Switzerland prepares to vote on sovereign money

Big news this:

On 10th June 2018 Switzerland will be the first country in the world to have a national referendum on the introduction of Sovereign Money. A referendum result that is as positive as possible in Switzerland will help monetary reformers worldwide to make significant progress. However, our opponents are powerful and will try to scare the Swiss electorate. It is essential for us and the international movements that we prevent a false picture of the Sovereign Money Initiative from becoming established in the public debate.  The surveys conducted have shown that well-informed Swiss voters are clearly in favour of sovereign money. Unfortunately, however, we lack the funding we need to reach all Swiss households. In order to get the most out of this unique opportunity not just for Switzerland but for all other sovereign money movements throughout the world, we urgently need your help. Please donate as much as possible in the coming days so that we can expand the campaign whilst we have time.

The aim of the Swiss Sovereign Money Initiative is to reform the banking and money system to work the way that most people would like, which happens to also be the way that most people believe it already works:

• The Swiss National Bank would be the sole organisation authorised to create money – not only cash and coins, but also the electronic money in our bank accounts.

§ What to work on:
1. For the text on the Swiss sovereign money vote, state whether each statement agrees with it, answering yes or no and quoting the deciding words: (a) The referendum is set for 10th June 2018. (b) Surveys found that well-informed Swiss voters oppose sovereign money. (c) Under the initiative, the Swiss National Bank would create only cash and coins.
2. Translate this sentence from the text on the Swiss sovereign money vote into Spanish: "However, our opponents are powerful and will try to scare the Swiss electorate."

§ Source records:
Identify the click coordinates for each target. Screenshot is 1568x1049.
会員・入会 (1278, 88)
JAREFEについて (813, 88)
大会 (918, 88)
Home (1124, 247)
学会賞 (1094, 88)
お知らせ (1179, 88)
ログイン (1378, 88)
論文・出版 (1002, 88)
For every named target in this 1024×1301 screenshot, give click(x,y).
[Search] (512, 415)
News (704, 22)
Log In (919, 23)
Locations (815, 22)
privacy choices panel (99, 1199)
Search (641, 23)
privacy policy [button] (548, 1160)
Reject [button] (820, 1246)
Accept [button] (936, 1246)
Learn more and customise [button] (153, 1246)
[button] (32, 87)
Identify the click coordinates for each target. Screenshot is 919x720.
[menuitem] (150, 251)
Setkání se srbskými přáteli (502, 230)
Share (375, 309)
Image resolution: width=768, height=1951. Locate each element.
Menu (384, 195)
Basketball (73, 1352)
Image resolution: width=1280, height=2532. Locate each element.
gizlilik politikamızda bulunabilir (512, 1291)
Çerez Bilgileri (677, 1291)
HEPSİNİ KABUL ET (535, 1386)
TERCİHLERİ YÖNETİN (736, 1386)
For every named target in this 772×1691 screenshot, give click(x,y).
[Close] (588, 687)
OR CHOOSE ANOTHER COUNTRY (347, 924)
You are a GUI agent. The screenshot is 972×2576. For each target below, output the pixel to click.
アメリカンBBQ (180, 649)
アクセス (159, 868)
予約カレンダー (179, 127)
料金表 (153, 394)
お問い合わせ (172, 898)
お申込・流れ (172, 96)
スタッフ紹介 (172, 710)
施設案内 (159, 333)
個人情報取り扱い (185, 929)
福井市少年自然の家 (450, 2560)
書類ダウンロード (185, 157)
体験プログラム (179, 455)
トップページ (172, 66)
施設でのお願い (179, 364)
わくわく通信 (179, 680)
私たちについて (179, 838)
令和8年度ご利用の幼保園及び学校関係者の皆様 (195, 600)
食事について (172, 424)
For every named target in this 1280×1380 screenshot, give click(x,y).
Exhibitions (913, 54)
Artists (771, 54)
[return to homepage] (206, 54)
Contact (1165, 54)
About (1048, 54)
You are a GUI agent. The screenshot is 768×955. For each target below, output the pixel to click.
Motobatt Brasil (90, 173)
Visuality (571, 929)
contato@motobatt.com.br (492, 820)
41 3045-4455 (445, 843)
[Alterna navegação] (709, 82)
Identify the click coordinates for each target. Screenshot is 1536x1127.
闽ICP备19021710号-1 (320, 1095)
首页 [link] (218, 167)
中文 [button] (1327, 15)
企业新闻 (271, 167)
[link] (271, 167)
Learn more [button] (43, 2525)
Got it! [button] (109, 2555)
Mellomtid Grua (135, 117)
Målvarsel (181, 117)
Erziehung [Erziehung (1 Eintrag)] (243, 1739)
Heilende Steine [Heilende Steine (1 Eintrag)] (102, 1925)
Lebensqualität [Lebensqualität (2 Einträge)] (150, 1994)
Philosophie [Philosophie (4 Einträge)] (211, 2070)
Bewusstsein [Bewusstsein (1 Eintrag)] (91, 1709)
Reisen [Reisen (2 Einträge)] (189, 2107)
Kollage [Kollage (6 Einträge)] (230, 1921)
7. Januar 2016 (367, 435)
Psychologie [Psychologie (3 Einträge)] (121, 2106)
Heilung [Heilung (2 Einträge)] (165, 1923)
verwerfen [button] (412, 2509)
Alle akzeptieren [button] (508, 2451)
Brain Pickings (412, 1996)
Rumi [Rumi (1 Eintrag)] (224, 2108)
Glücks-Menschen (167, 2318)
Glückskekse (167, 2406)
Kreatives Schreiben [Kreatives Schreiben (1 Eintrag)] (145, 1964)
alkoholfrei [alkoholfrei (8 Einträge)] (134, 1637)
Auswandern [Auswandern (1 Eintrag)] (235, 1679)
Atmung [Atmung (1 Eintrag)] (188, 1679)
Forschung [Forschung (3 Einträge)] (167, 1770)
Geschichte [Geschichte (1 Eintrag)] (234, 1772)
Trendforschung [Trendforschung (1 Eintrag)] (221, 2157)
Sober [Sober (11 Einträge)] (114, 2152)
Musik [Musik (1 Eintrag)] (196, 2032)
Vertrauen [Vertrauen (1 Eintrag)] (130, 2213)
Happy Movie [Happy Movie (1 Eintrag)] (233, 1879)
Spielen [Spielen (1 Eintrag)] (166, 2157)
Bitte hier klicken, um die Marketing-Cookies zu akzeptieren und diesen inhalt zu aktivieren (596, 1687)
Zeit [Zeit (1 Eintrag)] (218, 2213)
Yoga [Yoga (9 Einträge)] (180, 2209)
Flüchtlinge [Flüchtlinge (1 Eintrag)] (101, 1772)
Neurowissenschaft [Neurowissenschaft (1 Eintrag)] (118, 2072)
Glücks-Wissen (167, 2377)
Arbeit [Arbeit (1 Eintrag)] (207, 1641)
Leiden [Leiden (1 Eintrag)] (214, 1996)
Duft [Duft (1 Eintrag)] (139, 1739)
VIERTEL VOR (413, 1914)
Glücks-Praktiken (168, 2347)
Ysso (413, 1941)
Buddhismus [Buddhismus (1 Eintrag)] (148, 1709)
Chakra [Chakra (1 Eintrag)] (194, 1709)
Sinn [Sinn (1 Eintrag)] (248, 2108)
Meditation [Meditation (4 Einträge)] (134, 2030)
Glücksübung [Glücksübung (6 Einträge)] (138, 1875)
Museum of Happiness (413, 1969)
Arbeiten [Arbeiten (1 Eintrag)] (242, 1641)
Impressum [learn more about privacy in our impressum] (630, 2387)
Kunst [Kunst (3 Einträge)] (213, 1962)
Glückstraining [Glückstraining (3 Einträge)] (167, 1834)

§ Completed exercise:
1.
(a) Yes: "On 10th June 2018 Switzerland will be the first country in the world to have a national referendum on the introduction of Sovereign Money."
(b) No: "The surveys conducted have shown that well-informed Swiss voters are clearly in favour of sovereign money."
(c) No: "not only cash and coins, but also the electronic money in our bank accounts."

2. Sin embargo, nuestros oponentes son poderosos e intentarán asustar al electorado suizo.